Из Дома культуры Антонина Сергеевна пошла в контору к Пал Палычу. Будет просить помочь Илье с ремонтом. Трогала в кармане свернутую афишку, улыбалась. Резиновые сапожки взвизгивали в сырой траве.

2

Телефон весело звякнул, Юрий Иванович потянулся к трубке. Телефон продолжал мелким, с глумцой голосом.

Звонил Лохматый, просил проводить — уезжает в Уваровск.

Юрий Иванович провожал Лохматого раз в два года, такая периодичность, и всякий раз проводы заканчивались чтением неоконченной рукописи в его запущенной комнатке.

— Эти старухи у меня в печенках сидят. Бездна разделяет сестер. Девичье соперничество, дочерний подвиг одной и звериное себялюбие другой. Наряды и круизы по Средиземному морю — и ночное одиночество под гудки поездов. Это смесь взрывчатая, ее навалом, горы. Бездна клубится и дышит серой. Я лягу мостом над бездной. Не я, то есть, хрен с горы, бумагомаратель, неудачник, а разрушитель их жизней, мифологизированная женская идея о полном счастье, о платьях с фестончиками. Объект женского сентиментального культа. Тут начинки вагон и маленькая тележка!.. Так проводите?

— Занят я.

— Ну да, вы открыты нашей ситуации, как господь. Безмолвно сострадаете.
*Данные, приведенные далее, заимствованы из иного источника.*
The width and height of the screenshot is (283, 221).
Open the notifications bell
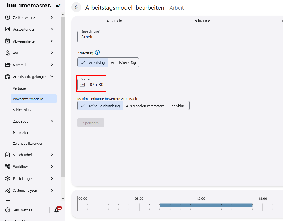tap(57, 210)
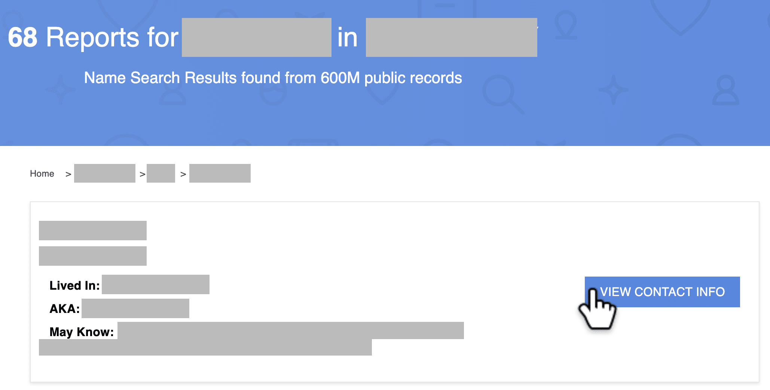
Task: Click the four-point sparkle icon near magnifier
Action: 613,90
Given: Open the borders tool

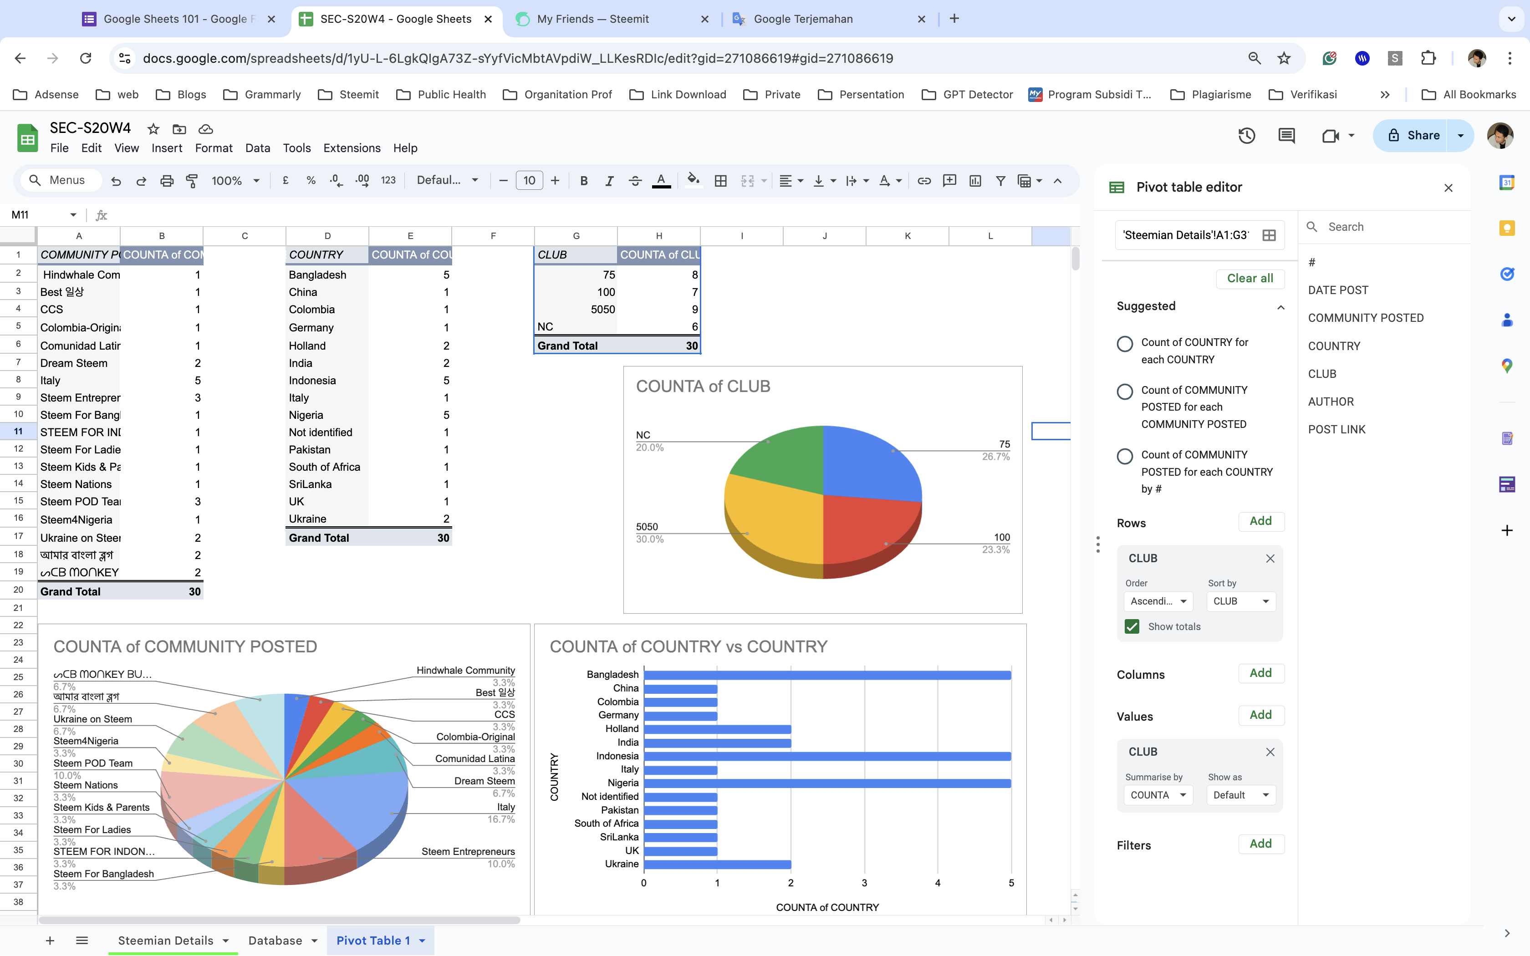Looking at the screenshot, I should point(720,181).
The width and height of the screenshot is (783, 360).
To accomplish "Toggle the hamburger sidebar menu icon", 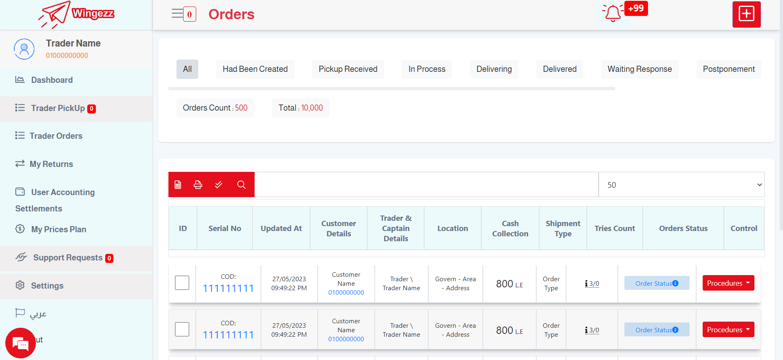I will [177, 14].
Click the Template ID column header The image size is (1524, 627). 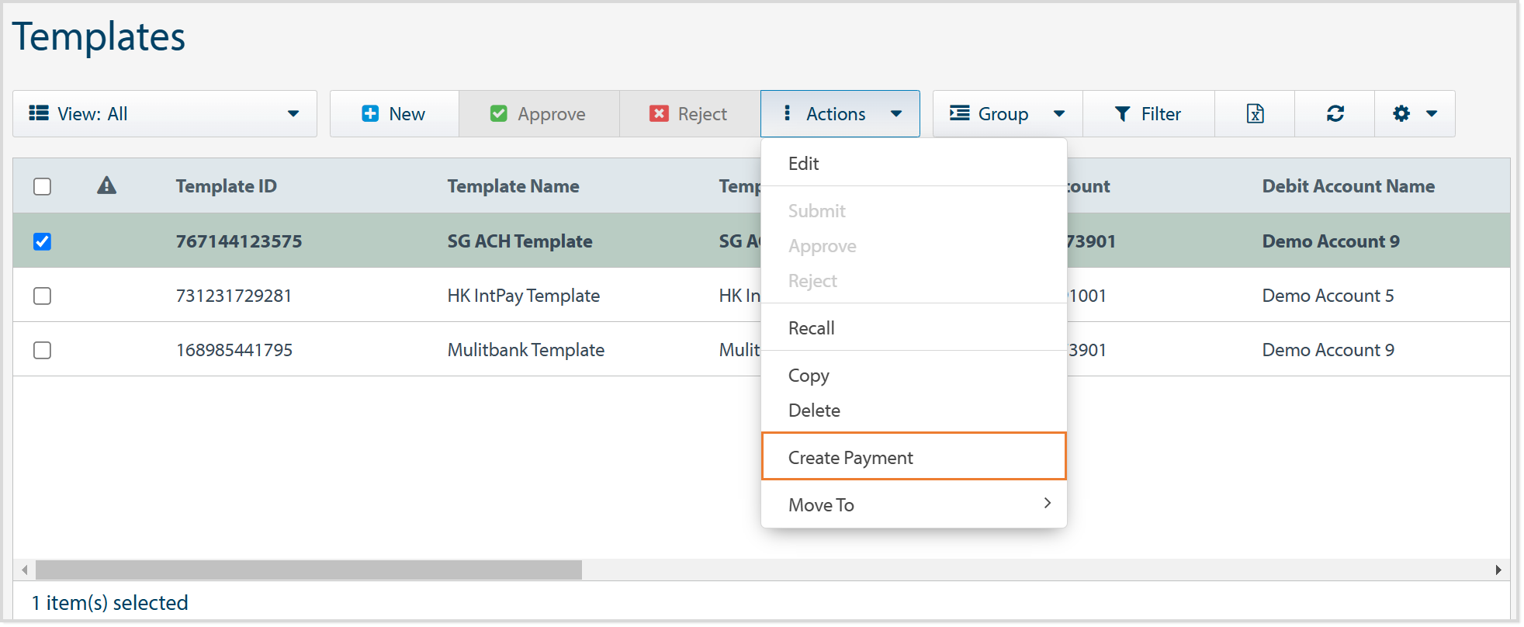point(226,186)
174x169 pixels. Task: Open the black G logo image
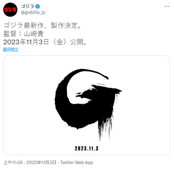87,105
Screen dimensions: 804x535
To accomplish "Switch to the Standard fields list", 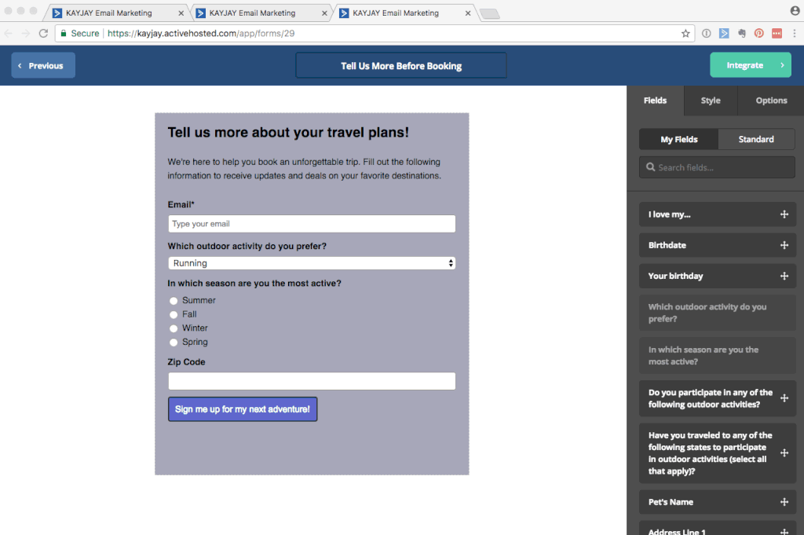I will point(756,139).
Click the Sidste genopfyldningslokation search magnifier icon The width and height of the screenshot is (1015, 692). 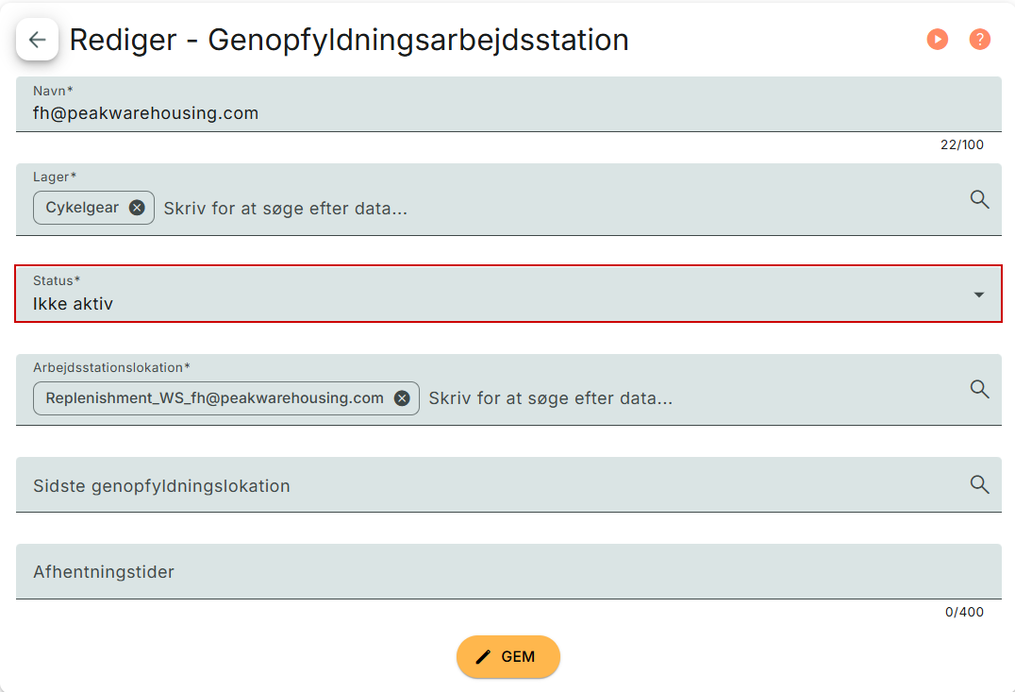pyautogui.click(x=980, y=484)
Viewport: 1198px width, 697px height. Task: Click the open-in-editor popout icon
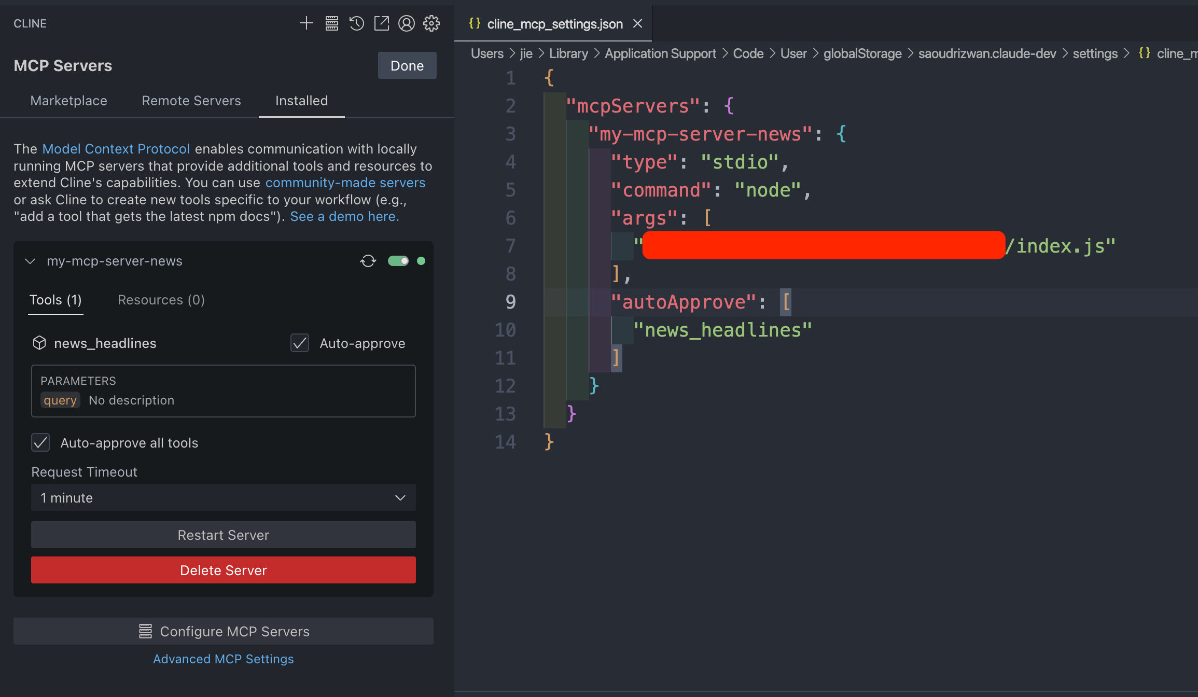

Юрий Иванович приехал на Ярославский вокзал. Отстояли очередь в кассу; места на поезд, проходящий через Уваровск, для Лохматого не нашлось: лето. До начала десятого просидели в ресторане. Подали поезд, они ходили от проводника к проводнику, уговаривали довезти Лохматого до Уваровска. Сговорились в конце концов с бабонькой в новеньком кителе, уплатили ей вперед цену билета. Накупили в дорогу Лохматому лимонов, печенья, молока, холодных пирожков неизвестно с чем, они лежали в полиэтиленовом мешке будто тяжелые клубни, купили два вафельных торта и два пакета конфет, эти хотелось сравнить с личинками. Сидели в служебном купе. Объявили об отправке поезда. Лохматый вышел на перрон с Юрием Ивановичем. Стоявшая в дверях вагона проводница сдвинулась, лицо ее скрылось за большой, с разбросанными волосами головой Лохматого и медленно выплыло над его левым плечом.